>> begin Source document
Brendan P. Devlin (Irish: Breandán Ó Doibhlin) (born 1931) is a priest of the Derry Diocese. He was born in Rouskey, County Tyrone, Northern Ireland. He was educated in St Columb's College, Derry, St Patrick's College, Maynooth, and the Pontifical Irish College in Rome.

In 1958, he became professor of modern languages at St Patrick's College, Maynooth, a position he held until he retired in 1996. On 2 September 2013 he was the principal celebrant at the funeral of the poet Seamus Heaney.

Biography
Devlin is an accomplished polyglot and popular teacher who is particularly known for his work in French and in Irish. For many years, he was rector of the Irish College in Paris and has also published three novels in Irish: Néal Maidine agus Tine Oíche (1964), An Branar gan Cur (1979), and Sliocht ar Thír na Scáth (2018).  He has also published translations from French into Irish by La Fontaine, Pascal and Saint-Euxperry.  He translated several books of the Bible into Irish.
>> end Source document
◆ Task list
• A. According to the Devlin biography, in what year did he retire from his professorship at St Patrick's College, Maynooth?
• B. Render this sentence from the Devlin biography in French: "He was born in Rouskey, County Tyrone, Northern Ireland."
• C. Reproduce the passage of the Devlin biography starting at "Brendan P. Devlin" and ending at "College in Rome.".
The entries bear no relation to the Devlin biography.
>> begin Excerpted records
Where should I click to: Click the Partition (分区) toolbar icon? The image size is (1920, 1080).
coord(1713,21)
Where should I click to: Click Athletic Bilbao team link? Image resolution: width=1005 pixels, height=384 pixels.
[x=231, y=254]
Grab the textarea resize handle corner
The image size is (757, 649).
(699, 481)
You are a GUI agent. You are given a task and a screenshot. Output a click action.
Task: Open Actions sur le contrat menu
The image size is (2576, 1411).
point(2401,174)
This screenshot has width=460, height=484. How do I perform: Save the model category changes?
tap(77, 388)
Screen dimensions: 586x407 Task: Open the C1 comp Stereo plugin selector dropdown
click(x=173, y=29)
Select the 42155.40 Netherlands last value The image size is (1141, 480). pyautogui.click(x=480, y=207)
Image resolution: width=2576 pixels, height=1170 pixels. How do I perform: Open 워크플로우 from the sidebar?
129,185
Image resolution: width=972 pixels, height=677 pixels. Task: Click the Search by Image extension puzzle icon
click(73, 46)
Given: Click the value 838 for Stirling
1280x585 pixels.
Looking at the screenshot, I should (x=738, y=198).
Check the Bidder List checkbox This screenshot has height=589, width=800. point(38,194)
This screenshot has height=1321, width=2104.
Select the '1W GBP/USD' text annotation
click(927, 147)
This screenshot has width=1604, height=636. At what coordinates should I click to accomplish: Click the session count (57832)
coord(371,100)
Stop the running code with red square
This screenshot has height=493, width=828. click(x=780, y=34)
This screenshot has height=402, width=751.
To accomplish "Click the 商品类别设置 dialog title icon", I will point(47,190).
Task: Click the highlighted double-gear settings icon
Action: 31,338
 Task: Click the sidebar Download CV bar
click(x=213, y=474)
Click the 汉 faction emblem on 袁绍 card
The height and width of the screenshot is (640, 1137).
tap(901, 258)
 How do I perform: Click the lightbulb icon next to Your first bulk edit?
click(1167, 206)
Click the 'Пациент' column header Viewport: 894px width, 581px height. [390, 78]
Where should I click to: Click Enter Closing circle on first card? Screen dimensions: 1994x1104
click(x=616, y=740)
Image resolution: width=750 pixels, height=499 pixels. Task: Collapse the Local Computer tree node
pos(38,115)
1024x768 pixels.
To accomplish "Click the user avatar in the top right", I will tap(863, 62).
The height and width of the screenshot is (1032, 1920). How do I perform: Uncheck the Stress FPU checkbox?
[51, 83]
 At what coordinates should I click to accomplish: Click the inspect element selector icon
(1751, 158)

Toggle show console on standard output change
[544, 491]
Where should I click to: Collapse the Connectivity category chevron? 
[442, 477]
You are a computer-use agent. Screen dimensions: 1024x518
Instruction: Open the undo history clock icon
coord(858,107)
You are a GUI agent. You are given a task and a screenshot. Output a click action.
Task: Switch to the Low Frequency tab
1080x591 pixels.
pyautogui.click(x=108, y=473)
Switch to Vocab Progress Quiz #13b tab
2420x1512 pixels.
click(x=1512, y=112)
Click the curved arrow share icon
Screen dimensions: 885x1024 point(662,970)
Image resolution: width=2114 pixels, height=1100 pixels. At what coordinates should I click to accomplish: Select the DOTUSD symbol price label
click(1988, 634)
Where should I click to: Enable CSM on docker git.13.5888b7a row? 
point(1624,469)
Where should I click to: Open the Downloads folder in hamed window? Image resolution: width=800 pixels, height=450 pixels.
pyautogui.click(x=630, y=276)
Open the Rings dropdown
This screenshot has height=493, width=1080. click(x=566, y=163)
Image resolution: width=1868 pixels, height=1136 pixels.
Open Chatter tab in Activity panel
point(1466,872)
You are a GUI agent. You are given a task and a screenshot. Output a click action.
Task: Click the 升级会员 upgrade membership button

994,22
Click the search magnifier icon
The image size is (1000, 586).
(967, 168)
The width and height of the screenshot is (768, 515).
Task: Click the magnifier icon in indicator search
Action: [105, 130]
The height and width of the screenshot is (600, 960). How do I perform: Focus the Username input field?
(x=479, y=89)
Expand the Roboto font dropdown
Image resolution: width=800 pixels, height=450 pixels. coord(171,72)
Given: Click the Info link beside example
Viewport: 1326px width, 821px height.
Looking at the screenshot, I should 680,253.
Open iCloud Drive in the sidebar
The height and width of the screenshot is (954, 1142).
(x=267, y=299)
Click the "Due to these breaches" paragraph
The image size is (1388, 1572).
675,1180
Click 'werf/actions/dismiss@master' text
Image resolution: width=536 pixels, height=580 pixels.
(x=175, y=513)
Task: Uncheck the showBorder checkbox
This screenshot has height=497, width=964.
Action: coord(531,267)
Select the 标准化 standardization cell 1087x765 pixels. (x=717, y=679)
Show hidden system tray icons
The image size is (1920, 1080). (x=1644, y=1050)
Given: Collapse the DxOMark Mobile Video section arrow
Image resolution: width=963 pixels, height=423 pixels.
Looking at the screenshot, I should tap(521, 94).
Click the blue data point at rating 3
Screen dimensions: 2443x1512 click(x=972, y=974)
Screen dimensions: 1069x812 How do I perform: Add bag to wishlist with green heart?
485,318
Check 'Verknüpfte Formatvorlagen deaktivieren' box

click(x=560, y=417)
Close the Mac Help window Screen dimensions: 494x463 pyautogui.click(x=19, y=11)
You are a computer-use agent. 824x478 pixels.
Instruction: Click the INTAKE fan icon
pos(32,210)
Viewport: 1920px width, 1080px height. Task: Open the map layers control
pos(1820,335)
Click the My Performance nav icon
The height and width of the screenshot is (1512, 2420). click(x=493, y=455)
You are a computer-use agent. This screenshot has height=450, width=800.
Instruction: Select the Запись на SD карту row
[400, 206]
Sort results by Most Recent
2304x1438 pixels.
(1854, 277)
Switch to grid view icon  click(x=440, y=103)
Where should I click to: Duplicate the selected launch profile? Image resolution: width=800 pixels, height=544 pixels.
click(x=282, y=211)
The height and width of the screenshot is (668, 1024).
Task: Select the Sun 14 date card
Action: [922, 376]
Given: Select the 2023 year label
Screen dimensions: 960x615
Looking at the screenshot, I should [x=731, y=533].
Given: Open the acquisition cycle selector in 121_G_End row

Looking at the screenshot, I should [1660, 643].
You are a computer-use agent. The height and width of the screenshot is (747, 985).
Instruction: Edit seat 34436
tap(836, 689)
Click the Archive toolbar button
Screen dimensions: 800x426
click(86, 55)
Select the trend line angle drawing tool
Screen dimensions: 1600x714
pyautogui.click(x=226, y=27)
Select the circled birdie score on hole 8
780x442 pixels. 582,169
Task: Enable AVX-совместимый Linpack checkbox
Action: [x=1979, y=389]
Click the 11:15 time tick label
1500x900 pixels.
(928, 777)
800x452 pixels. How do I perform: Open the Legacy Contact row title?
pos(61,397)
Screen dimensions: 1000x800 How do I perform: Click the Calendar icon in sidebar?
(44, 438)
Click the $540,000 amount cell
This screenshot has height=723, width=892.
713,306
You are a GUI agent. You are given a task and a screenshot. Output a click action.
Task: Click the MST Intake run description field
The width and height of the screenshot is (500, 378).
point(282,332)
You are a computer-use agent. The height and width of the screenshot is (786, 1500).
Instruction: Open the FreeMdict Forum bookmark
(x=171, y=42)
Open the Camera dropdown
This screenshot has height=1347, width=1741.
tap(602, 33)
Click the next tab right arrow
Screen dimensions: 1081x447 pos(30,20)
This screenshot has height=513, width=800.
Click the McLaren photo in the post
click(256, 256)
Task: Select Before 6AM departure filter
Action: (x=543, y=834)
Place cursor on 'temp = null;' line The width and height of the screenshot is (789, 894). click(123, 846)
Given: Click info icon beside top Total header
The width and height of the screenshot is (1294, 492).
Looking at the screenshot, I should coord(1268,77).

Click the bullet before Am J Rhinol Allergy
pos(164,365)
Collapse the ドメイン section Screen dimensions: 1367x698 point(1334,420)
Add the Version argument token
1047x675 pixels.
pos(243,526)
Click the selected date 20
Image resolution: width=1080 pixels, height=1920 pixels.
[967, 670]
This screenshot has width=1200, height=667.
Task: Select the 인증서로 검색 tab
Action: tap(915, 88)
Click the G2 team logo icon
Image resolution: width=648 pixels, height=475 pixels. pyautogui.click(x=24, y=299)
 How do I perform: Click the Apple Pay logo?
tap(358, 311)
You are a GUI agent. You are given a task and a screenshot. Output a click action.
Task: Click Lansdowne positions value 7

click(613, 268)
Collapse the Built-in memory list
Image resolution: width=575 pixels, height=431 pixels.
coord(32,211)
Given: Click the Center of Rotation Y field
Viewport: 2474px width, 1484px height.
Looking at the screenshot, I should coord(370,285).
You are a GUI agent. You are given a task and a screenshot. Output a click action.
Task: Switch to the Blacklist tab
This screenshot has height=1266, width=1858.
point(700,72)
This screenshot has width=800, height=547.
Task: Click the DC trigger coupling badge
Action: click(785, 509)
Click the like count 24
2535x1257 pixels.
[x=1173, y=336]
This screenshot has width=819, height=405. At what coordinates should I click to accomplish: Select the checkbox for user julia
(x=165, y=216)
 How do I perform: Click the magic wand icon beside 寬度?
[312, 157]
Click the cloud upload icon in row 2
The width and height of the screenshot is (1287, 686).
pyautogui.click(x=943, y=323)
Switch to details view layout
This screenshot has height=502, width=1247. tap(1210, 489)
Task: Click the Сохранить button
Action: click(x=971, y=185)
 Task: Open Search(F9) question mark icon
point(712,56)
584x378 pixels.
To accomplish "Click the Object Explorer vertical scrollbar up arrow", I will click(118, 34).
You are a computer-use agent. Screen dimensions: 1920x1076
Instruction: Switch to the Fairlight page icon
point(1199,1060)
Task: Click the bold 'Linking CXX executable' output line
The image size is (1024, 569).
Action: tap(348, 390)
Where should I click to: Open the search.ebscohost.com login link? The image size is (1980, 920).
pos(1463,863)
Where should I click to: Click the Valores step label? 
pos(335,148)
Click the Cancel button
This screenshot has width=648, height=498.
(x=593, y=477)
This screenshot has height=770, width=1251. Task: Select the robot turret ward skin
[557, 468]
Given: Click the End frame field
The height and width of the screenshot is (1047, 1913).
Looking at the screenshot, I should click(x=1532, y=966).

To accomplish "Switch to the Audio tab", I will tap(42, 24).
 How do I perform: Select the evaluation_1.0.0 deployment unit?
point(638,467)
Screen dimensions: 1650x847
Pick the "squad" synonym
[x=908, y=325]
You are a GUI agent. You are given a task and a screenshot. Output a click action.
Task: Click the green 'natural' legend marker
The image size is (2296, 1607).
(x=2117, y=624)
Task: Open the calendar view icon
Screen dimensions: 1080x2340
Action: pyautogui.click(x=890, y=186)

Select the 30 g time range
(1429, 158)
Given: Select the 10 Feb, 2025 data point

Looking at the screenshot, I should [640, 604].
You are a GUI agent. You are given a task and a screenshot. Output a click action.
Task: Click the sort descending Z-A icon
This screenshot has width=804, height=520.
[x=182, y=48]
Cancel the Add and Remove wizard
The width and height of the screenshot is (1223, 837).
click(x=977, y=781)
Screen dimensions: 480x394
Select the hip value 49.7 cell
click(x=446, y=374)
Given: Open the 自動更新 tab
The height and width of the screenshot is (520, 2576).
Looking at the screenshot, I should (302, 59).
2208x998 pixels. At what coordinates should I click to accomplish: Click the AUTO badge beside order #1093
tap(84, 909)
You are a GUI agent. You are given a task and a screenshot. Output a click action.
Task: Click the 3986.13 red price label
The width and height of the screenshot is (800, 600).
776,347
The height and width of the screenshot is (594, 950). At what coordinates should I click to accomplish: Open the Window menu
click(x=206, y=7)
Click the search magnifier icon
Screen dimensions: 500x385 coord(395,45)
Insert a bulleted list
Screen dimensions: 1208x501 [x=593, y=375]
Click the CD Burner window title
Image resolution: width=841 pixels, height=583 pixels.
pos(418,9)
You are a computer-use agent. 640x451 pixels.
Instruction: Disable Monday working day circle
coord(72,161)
>> end Excerpted records
◆ Answer set
• A. 1996

• B. Il est né à Rouskey, dans le comté de Tyrone, en Irlande du Nord.

• C.
Brendan P. Devlin (Irish: Breandán Ó Doibhlin) (born 1931) is a priest of the Derry Diocese. He was born in Rouskey, County Tyrone, Northern Ireland. He was educated in St Columb's College, Derry, St Patrick's College, Maynooth, and the Pontifical Irish College in Rome.